Stored records:

——

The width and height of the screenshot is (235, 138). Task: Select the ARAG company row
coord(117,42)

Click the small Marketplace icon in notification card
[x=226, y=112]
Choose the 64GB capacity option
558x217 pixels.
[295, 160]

——

» **TASK TO COMPLETE**
Go through the data and copy each line exactly as it was written.

» **TASK SOLUTION**
The width and height of the screenshot is (235, 138). Task: Select the ARAG company row
coord(117,42)

Click the small Marketplace icon in notification card
[x=226, y=112]
Choose the 64GB capacity option
558x217 pixels.
[295, 160]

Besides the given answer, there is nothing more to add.